The day Queenie arrived, I went into the back yard with our two neurotic, aggressive Jack Russells, figuring that this would never work. Wrong! I think more aggressive dogs have a sixth sense about more docile dogs and they accepted her right away. Poor Queenie was overweight by at least 20 pounds, moved like a turtle and didn’t even bark. The rescue representative told us the poor thing had been shuttled around and had been staying in a Yonkers law office. Since she joined our pack, Queenie has had only one confrontation with our larger Jack Russell, Patches, over food. We had always figured her for so quiet that when it happened we almost couldn’t separate them and she bit his nose.

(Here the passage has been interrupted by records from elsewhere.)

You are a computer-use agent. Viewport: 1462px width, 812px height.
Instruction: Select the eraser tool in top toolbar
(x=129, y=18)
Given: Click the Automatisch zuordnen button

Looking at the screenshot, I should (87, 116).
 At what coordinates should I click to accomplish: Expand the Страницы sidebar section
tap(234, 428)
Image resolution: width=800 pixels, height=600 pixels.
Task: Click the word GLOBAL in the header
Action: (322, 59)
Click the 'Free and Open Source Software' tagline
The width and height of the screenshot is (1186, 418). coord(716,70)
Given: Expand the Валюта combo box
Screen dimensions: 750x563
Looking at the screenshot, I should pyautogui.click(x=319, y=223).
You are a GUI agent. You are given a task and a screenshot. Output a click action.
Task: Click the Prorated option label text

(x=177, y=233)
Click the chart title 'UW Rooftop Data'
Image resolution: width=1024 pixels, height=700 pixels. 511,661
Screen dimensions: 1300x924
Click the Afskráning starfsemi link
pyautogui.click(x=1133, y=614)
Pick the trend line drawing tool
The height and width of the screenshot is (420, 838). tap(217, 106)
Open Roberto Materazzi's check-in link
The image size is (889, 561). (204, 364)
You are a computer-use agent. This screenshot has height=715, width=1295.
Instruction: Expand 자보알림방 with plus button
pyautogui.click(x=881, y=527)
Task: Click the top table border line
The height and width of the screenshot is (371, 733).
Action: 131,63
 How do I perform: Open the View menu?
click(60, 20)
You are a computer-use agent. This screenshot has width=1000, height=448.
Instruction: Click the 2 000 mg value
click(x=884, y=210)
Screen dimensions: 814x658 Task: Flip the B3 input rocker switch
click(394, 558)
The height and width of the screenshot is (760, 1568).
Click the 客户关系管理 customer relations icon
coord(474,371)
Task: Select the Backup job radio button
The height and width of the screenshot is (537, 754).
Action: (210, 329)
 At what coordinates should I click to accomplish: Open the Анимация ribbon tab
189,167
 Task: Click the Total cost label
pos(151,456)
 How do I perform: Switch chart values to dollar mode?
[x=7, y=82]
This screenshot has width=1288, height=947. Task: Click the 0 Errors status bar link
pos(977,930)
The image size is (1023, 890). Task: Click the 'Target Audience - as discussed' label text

Patches never tried that again.

It was interesting that whenever anyone came to visit they immediately noticed Queenie’s sad eyes. I guess I’d missed that. Our friends would say that the poor thing must have really been through some difficult times. We agreed.

Her spot in the old house was our old sofa bed and now our much lower futon. In our new place, she tried a low swivel chair in our bedroom for a little while, but that only lasted a short time. When we first moved into our new home last June, Queenie decided that she only wanted to go out through the front door. That’s one amazing thing about this dog — her tenacity.

These last few days have been difficult for Queenie, and for us. It is getting harder for her to walk and the falling or lying down is becoming more regular. As I look into those sad, tired eyes with their advancing cataracts I hope she’ll tell me whether she’s had enough. For now, she hasn’t and that is all right with us. But when the day comes that Queenie can no longer walk, we will have to face her last hurrah.

As we mentally prepare for this next chapter, I am reminded of a wonderful book I read by Garth Stein, “The Art of Racing in the Rain.” The book, written from a dog’s perspective about his life as it is ending, Enzo, the dog yearns to just run free again. Somehow, we know Queenie will also find her moment to run free again and we’ll be cheering her on.